■ DOCUMENT EXCERPT ■
= Rufus Brome =

Barbadian bishop

Rufus Theophilus Brome was the 12th Bishop of Barbados.

== Biography ==
Born the son of Leon Brome (1893–1958) and his wife Constance Griffith (1898–1985) in 1935 and educated at Codrington College, he was ordained Deacon in 1961 and Priest a year later. He was Curate of St George's Saint Kitts until 1966 when he became Rector of St Bartholomew, Antigua. After another incumbency in Antigua at St Martin's he moved to Barbados where he was successively rector of Holy Trinity and then St Peter's, archdeacon of the island.

[Dataset excerpt]
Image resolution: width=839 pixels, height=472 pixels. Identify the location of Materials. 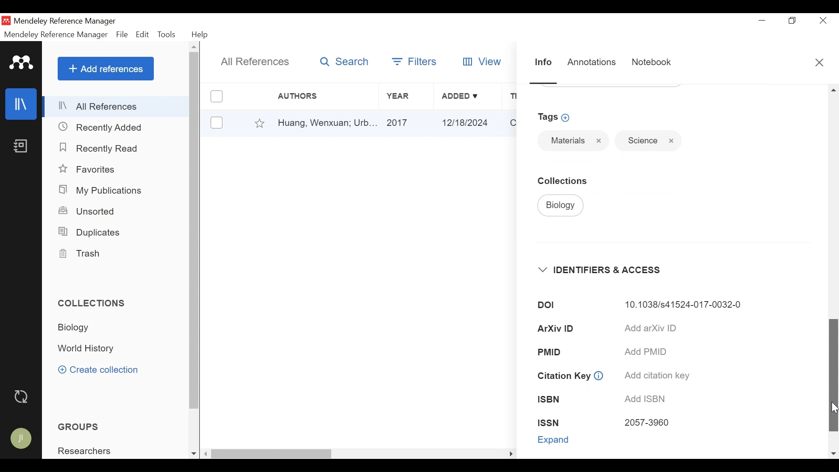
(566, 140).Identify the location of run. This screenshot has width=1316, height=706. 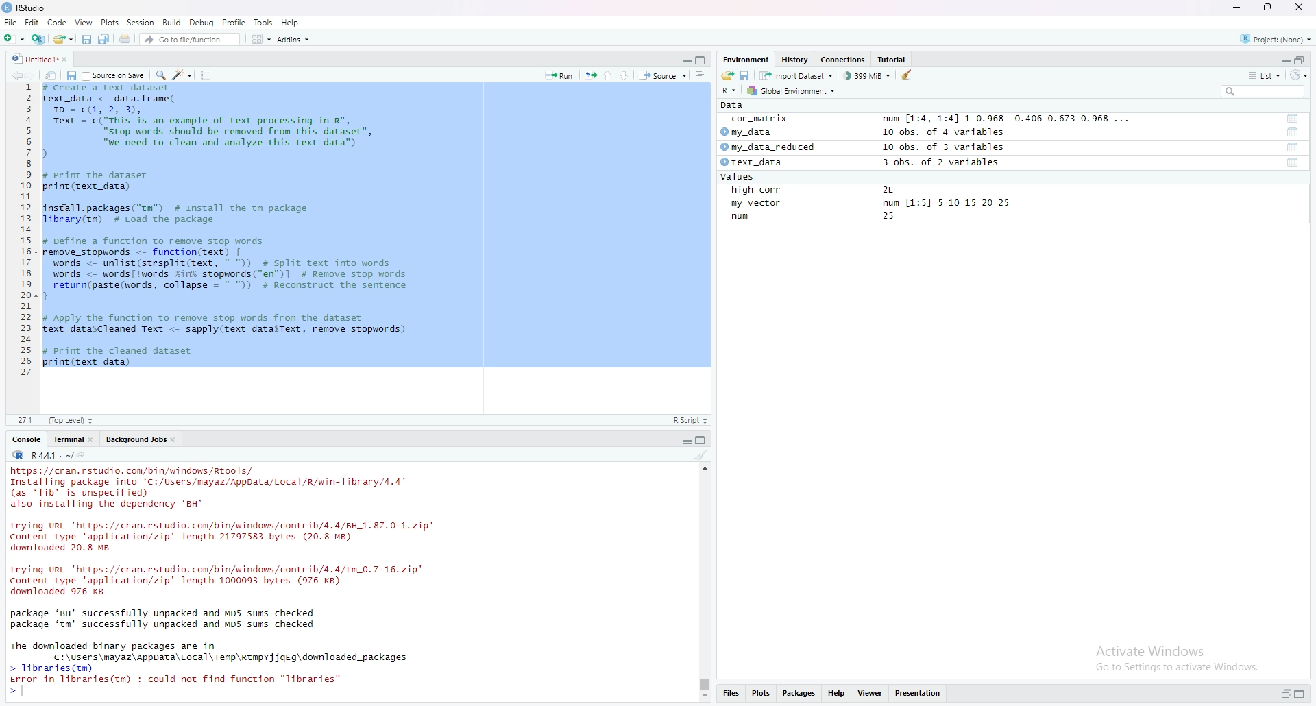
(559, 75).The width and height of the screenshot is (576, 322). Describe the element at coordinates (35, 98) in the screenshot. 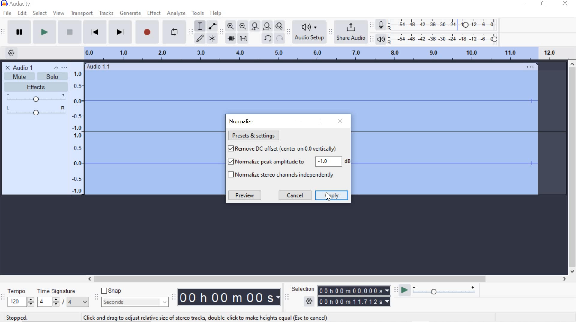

■ JOBS ■
[a] According to the biography of Rufus Brome, where was he educated?
[b] Pick up the biography of Rufus Brome after its final sentence and carry it forward.

■ THE RESPONSES ■
[a] He was educated at Codrington College.

[b]
On 22 July 1992, after his two-hour-long Induction, Enrollment and Enthronement service followed by an hour long Ordination and Consecration on the Feast of Saint Mary Magdalene from 8:00 a.m. at the then newly renovated Cathedral Church of St. Michael he was finally, made its first Black diocesan bishop and head of the then 80,000 member diocese. The island's top organist of more than 40 years John George Fletcher planned a special programme with his choir for all the services which were officiated by the cathedral's Dean and Chapter, with arrangements by then Precentor, Michael Clarke including ushers from the six main Anglican churches of St. Mary's, St. Paul's, St. Peter's, Holy Trinity, St. Matthias, as well as St. Michael's. His brother Henderson L. Brome of the St. Cyprian's Episcopal Church, Boston (Roxbury), MA was invited to speak. All the services themselves were broadcast and recorded by the island's local television network Caribbean Broadcasting Corporation.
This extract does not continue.